Kedalion'un dükkanının önünde durduğu anda kaçarcasına arabadan çıktım ve arkamdan homurdanmasına rağmen de ona bakmadım. Ares çoktan gelmişti, Kedalion uykusuz gibi görünüyordu ve kılıcım hazırdı.

Kılıcı ilk gördüğümde hissettiklerimi ömrüm boyunca unutmayacaktım çünkü elime aldığım anda şimşeğin cızırtısını, ateşin yakıcılığını, havanın uğultusunu, suyun akıcılığını ve toprağın güvenilirliğini aynı anda hissettim. Her biri kılıcın parmakları misali benim elime tutundu.

Kabzasına kazınan, omzumun biraz altında tıpatıp aynısını taşıdığım şekil parladı ve aynı anda omzumdan da ışık saçıldı. Daha denemeden bu kılıcın birçok ölüme sebep olacağını hissettim.

Kılıcı kınına koyarken parlaklığını yitirdi. Ares'in de Kedalion'un da meraklı bakışları kılıcı hedef alıyordu. Oradan ayrılmadan önce Kedalion'a defalarca kez teşekkür ettim ve ödeme konusunu sordum. Tilda'nın yeterli miktarda ödeme yaptığını söylediğinde ses çıkarmadım ancak Tilda'ya bu kez biraz daha fazla ücret ödemesini hatırlatacaktım.

Ares'in arabasındaki yerimizi aldığımızda kılıcı sıkı sıkı tutuyordum.
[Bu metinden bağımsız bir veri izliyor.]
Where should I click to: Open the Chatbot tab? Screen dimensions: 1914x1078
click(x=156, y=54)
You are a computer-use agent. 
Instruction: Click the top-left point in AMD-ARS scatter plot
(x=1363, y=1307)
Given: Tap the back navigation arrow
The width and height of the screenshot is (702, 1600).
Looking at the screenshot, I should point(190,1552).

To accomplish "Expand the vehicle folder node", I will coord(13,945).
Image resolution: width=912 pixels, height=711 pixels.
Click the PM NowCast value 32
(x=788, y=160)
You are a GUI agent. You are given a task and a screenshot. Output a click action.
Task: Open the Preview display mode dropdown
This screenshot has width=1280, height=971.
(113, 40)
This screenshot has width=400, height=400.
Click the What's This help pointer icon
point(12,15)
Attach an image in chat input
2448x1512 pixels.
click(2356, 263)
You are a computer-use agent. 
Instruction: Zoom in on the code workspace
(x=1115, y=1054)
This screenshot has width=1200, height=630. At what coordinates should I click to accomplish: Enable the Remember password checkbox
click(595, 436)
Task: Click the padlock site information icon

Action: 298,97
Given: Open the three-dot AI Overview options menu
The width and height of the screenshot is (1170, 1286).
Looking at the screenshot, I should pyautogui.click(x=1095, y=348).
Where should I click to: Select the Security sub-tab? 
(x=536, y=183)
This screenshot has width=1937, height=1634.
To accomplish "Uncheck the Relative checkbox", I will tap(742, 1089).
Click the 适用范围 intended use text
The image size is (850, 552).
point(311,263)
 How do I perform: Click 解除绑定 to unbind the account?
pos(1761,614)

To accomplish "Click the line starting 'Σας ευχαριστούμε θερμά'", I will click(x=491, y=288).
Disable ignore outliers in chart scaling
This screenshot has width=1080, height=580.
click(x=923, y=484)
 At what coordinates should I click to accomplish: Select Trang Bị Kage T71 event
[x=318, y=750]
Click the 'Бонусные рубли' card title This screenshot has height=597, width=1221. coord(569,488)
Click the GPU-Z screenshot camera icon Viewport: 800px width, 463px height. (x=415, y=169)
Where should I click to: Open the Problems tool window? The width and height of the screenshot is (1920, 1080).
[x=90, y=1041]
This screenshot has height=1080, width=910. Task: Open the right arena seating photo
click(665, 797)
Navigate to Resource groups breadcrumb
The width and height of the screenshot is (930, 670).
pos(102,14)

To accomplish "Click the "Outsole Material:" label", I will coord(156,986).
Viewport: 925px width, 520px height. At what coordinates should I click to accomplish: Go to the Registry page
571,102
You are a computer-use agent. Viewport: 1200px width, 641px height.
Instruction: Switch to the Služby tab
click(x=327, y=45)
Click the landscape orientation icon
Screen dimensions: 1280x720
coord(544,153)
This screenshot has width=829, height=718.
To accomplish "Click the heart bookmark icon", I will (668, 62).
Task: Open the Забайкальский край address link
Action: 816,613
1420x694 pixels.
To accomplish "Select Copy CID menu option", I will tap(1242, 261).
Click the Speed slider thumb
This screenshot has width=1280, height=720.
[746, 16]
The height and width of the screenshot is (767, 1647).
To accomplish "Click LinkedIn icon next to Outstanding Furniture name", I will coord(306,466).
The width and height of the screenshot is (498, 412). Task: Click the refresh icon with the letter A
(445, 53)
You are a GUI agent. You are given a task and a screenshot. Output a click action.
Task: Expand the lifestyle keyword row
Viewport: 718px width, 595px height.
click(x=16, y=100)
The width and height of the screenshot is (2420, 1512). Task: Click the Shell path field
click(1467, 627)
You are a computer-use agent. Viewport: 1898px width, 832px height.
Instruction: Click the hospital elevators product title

Araba çalışıp bizi şehrin içine doğru taşırken dahi sessizliğimi korudum. Rüyamın etkisiyle tuhaf hissediyordum. Söylemeli miydim? Ne diyecektim, seni hatırladım ve artık her şeyi biliyorum mu? En başından beri benim kim olduğumu biliyor muydun diye mi soracaktım? Neden bana anlatmadığını mı sorgulayacaktım?

Onun yerine hiç beklemediğim bir şey söyledim ve bu ikimizi de şoka soktu. Durup dururken, öylece yolda ilerlerken, trafiğin ortasında söylemiştim ve sanırım bu ilk söyleyişimdi. Söylediğimde bir şeylerin değişeceğini biliyordum ancak açıkçası kazanın eşiğinden döneceğimizi de tahmin etmemiştim.

"Seni seviyorum."

Gözleri ardına kadar açılan kurt lider arabanın hakimiyetini kaybetti. Araba sarsılıyor, sağa sola gidiyor ve korna sesleri havada uçuşuyordu. Bir başka arabaya çarpmaktan son anda kurtulduğumuzda diğerini de zorlukla solladı ve bir anda yolun ortasında durdu.

Arkamızda sıralanan arabaların korna sesleri kulaklarımızda yankılanırken Ares şaşkın şaşkın bana doğru baktı. Aynı bakışın kendi suratımda da olduğunu anlamak için aynaya ihtiyacım yoktu.